- TASK TO COMPLETE: Print the data that follows exactly.

<<<<

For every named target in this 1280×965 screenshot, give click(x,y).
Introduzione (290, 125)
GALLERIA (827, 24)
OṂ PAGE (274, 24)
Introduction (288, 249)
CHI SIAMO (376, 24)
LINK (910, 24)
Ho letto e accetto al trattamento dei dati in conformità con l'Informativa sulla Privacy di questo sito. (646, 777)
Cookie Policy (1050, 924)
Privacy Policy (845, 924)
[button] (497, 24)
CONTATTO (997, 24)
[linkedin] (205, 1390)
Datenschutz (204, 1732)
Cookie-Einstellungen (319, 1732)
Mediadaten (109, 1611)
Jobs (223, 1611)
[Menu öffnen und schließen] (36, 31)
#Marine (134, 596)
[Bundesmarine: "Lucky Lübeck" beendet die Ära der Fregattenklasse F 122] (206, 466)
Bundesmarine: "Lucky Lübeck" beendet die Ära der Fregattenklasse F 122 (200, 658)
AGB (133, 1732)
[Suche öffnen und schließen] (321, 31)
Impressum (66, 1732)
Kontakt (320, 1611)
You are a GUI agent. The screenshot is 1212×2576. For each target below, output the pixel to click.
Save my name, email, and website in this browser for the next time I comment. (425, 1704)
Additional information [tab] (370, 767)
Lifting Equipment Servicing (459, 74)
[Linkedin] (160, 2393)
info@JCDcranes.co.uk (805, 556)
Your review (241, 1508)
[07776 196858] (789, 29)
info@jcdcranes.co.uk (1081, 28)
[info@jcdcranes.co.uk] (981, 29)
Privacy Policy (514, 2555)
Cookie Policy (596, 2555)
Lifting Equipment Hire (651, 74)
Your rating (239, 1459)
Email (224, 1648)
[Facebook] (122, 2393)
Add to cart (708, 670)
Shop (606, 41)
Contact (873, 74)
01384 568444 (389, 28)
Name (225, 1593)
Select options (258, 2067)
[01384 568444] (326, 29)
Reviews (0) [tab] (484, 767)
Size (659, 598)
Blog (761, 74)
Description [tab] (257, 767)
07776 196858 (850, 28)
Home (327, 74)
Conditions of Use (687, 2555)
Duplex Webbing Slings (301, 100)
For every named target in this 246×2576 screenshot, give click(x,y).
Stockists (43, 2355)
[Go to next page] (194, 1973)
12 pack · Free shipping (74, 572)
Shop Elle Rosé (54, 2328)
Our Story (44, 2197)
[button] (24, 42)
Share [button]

>>>>

- RESPONSE TO THIS TASK:
For every named target in this 1280×965 screenshot, give click(x,y).
Introduzione (290, 125)
GALLERIA (827, 24)
OṂ PAGE (274, 24)
Introduction (288, 249)
CHI SIAMO (376, 24)
LINK (910, 24)
Ho letto e accetto al trattamento dei dati in conformità con l'Informativa sulla Privacy di questo sito. (646, 777)
Cookie Policy (1050, 924)
Privacy Policy (845, 924)
[button] (497, 24)
CONTATTO (997, 24)
[linkedin] (205, 1390)
Datenschutz (204, 1732)
Cookie-Einstellungen (319, 1732)
Mediadaten (109, 1611)
Jobs (223, 1611)
[Menu öffnen und schließen] (36, 31)
#Marine (134, 596)
[Bundesmarine: "Lucky Lübeck" beendet die Ära der Fregattenklasse F 122] (206, 466)
Bundesmarine: "Lucky Lübeck" beendet die Ära der Fregattenklasse F 122 (200, 658)
AGB (133, 1732)
[Suche öffnen und schließen] (321, 31)
Impressum (66, 1732)
Kontakt (320, 1611)
You are a GUI agent. The screenshot is 1212×2576. For each target below, output the pixel to click.
Save my name, email, and website in this browser for the next time I comment. (425, 1704)
Additional information [tab] (370, 767)
Lifting Equipment Servicing (459, 74)
[Linkedin] (160, 2393)
info@JCDcranes.co.uk (805, 556)
Your review (241, 1508)
[07776 196858] (789, 29)
info@jcdcranes.co.uk (1081, 28)
[info@jcdcranes.co.uk] (981, 29)
Privacy Policy (514, 2555)
Cookie Policy (596, 2555)
Lifting Equipment Hire (651, 74)
Your rating (239, 1459)
Email (224, 1648)
[Facebook] (122, 2393)
Add to cart (708, 670)
Shop (606, 41)
Contact (873, 74)
01384 568444 (389, 28)
Name (225, 1593)
Select options (258, 2067)
[01384 568444] (326, 29)
Reviews (0) [tab] (484, 767)
Size (659, 598)
Blog (761, 74)
Description [tab] (257, 767)
07776 196858 (850, 28)
Home (327, 74)
Conditions of Use (687, 2555)
Duplex Webbing Slings (301, 100)
For every named target in this 246×2576 screenshot, give click(x,y).
Stockists (43, 2355)
[Go to next page] (194, 1973)
12 pack · Free shipping (74, 572)
Shop Elle Rosé (54, 2328)
Our Story (44, 2197)
[button] (24, 42)
Share [button]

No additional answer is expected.